The number of states in compliance with federal special education rules dropped from 38 to 15 after implementation of tougher regulations today, according to a U.S. Department of Education report. The findings are part of a renewed push to help special ed students, who comprise roughly 13 percent of all public school kids in the U.S., in the form of new state regulations that take into account the achievement of students with disabilities.
“In too many states, the outcomes of students with disabilities are simply too low,” U.S. Secretary of Education Arne Duncan told reporters.

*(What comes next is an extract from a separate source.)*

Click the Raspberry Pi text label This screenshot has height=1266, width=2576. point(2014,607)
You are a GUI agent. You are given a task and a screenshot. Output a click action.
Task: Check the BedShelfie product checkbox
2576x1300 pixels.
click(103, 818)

Through the Individuals with Disabilities Education Act, the department can require states to demonstrate compliance with the federal law in order to earn their share of the $11.5 billion IDEA funnels to states to educate students with disabilities. States will now be required to have special education students take the same standardized students as other peers, to close the academic performance gap, and to improve the outcomes of special education students on the National Assessment of Education Progress (NAEP).
[For more on special education resources, check out EWA’s Topics Page, which is chock full of story ideas, primers and studies on students with disabilities.]
According to Duncan, this is the first time NAEP results will be used in an accountability framework for any group of students. Dorie Nolt, the department’s press secretary, explained in an email that relying on NAEP is temporary. “Once the new state assessments are in place, we plan to transition to using those data to measure growth in the proficiency of students with disabilities in reading and math, along with other measures,” she wrote.
The department’s new calculations show three states in particular will need intervention given the low performance of their students with disabilities in the 2012-2013 school year: California, Delaware and Texas. The District of Columbia also needs intervention. States that are out of compliance with the new IDEA regulations for three consecutive years may lose portions of their federal special education dollars and have to submit a corrective education plan to the department.
[EWA featured a a series of panels on covering special education. Read this post on teaching special education students alongside kids with no disabilities.]
The following states met requirements: Florida, Georgia, Indiana, Kansas, Massachusetts, Minnesota, Missouri, Nebraska, New Hampshire, New Jersey, Pennsylvania, Vermont, Virginia, Wisconsin and Wyoming.
The federal government will provide $50 million in technical assistance over several years to help states beef up their compliance measurements.
At the crux of the new guidelines is the department’s belief students with disabilities can reach high levels of achievement if they’re taught to strong standards, given equal access to resources, and educated by teachers who believe in them, according to Michael Yudin, assistant secretary for the office of special education and rehabilitative services.